Element and text position data:
Start
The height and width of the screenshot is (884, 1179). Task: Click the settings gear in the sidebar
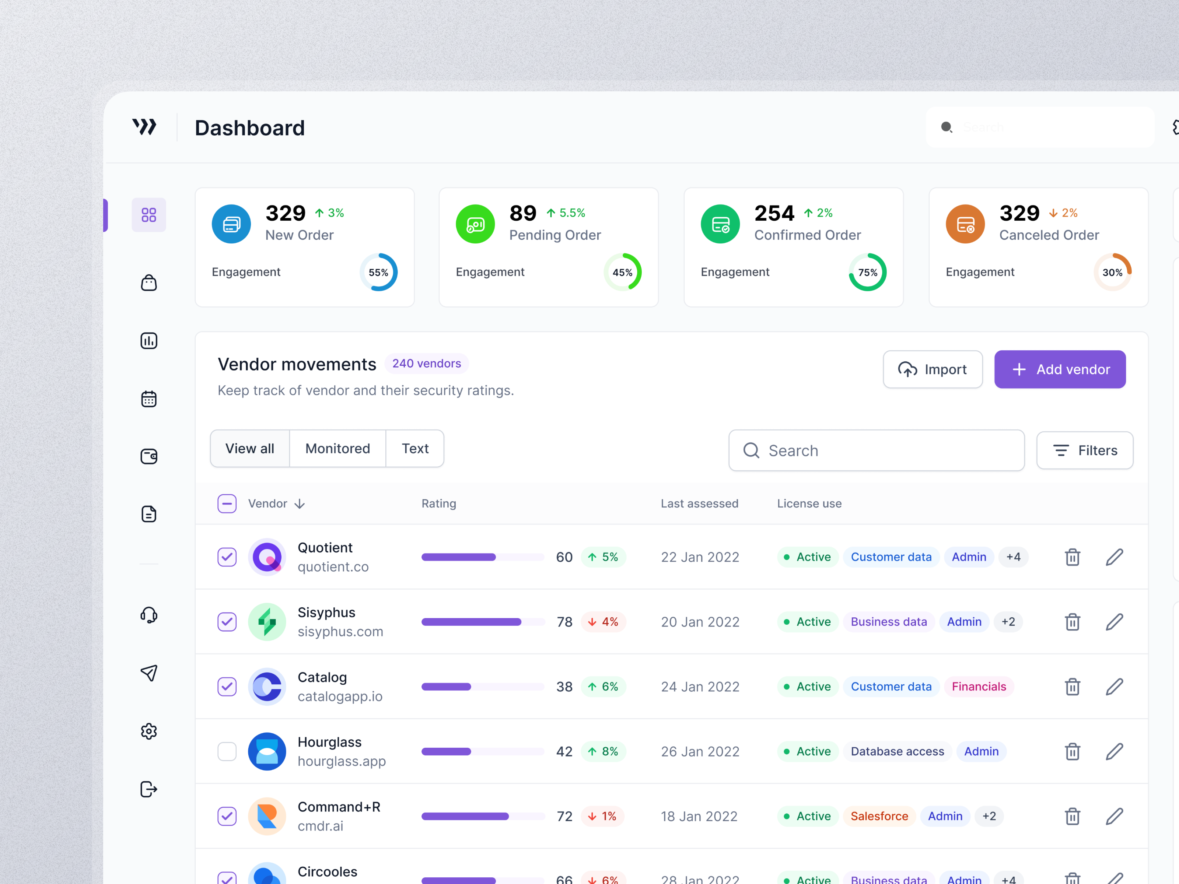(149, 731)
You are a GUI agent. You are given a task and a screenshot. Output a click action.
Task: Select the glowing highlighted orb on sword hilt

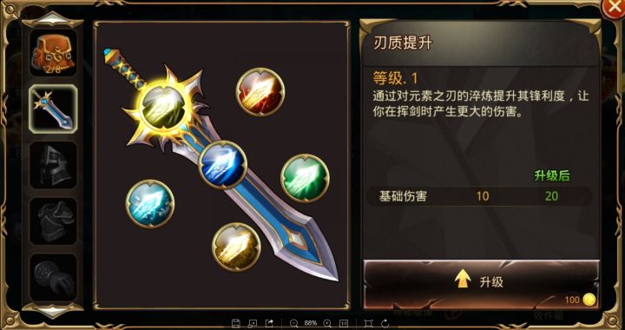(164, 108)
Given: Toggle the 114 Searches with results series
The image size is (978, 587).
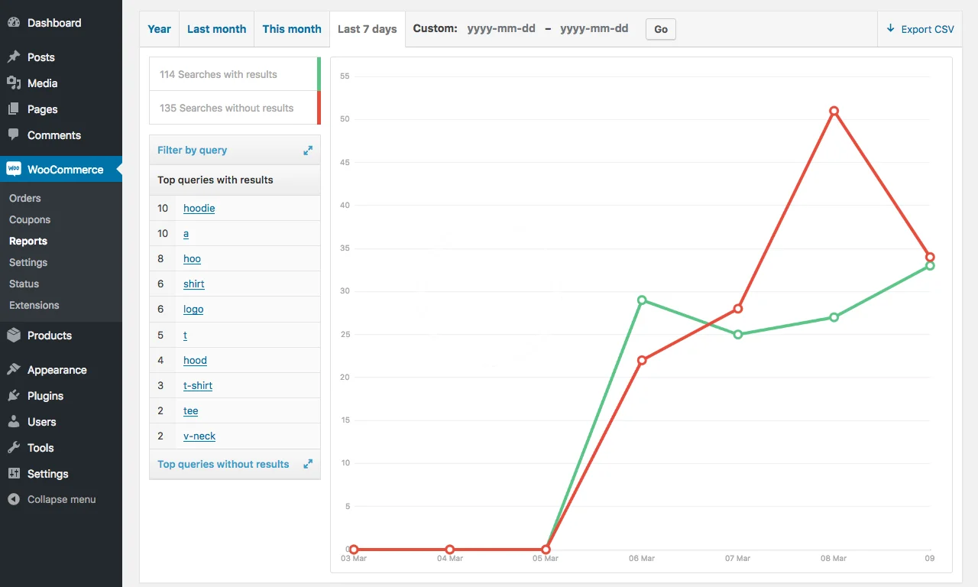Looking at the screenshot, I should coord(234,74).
End
Start
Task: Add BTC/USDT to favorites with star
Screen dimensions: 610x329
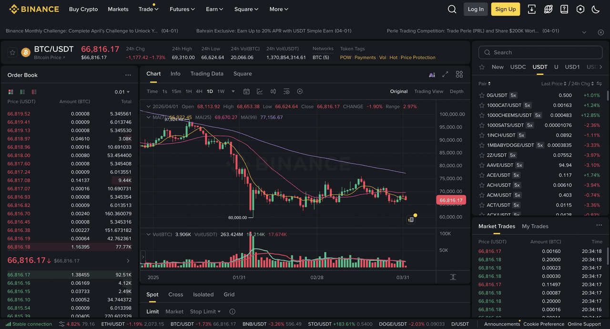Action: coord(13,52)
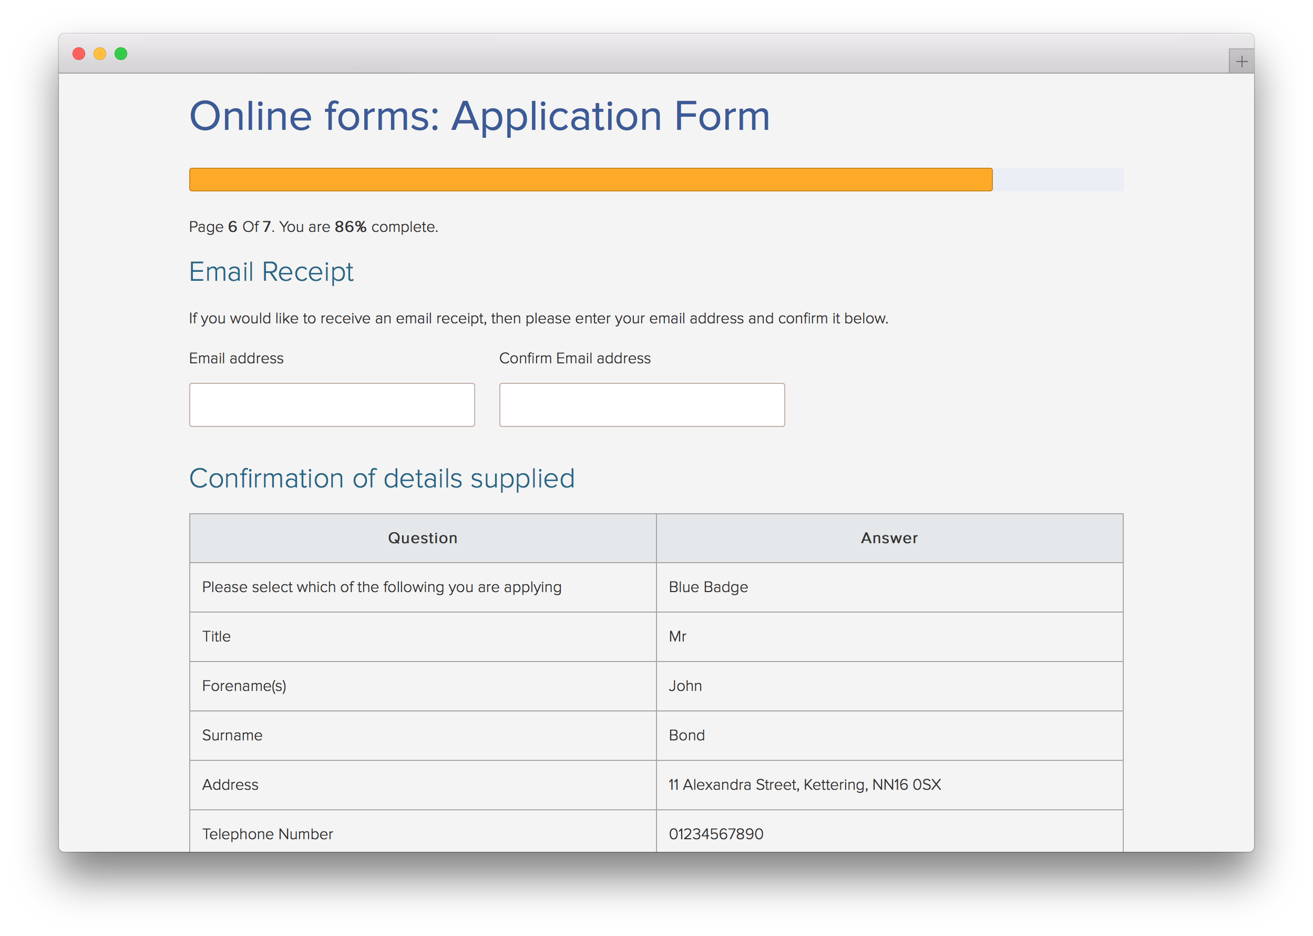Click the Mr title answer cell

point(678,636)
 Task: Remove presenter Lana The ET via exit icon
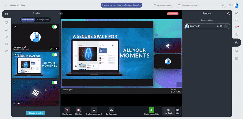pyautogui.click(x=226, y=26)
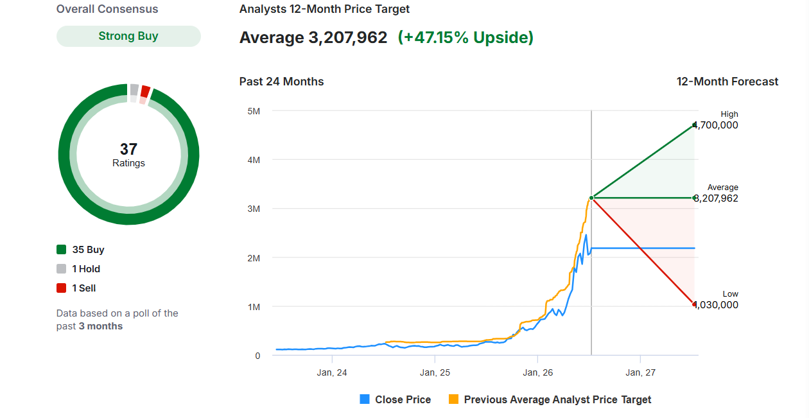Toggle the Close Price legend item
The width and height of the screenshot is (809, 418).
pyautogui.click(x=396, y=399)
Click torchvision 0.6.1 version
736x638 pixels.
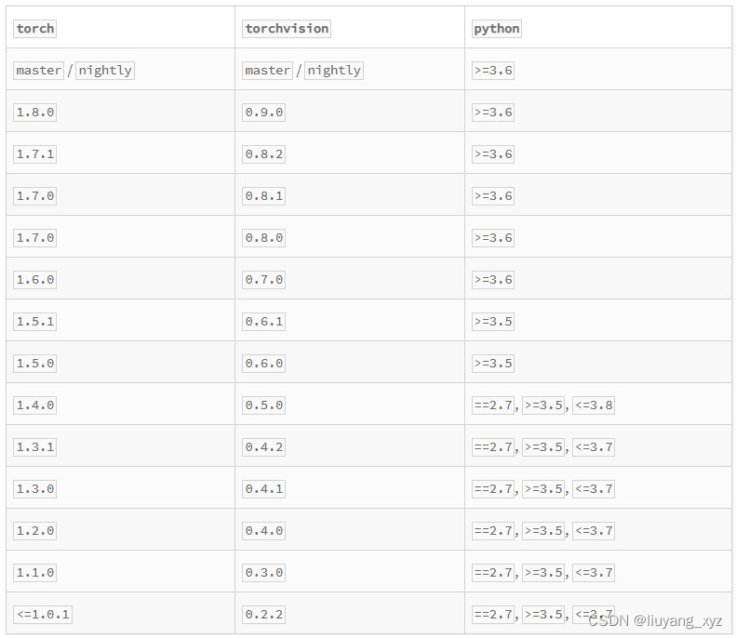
End
#### REQUEST:
Write out word for word the lines between the one holding "The height and" and the one holding "Looking at the", including both of those lines. Leave the pictures out of your answer.

#### ANSWER TO THIS PROBLEM:
The height and width of the screenshot is (884, 1179). Task: Click the settings gear in the sidebar
(149, 731)
You are a GUI agent. You are given a task and a screenshot. Output a click action.
Task: Select the glowing highlighted orb on sword hilt

(164, 108)
Given: Toggle the 114 Searches with results series
The image size is (978, 587).
Looking at the screenshot, I should coord(234,74).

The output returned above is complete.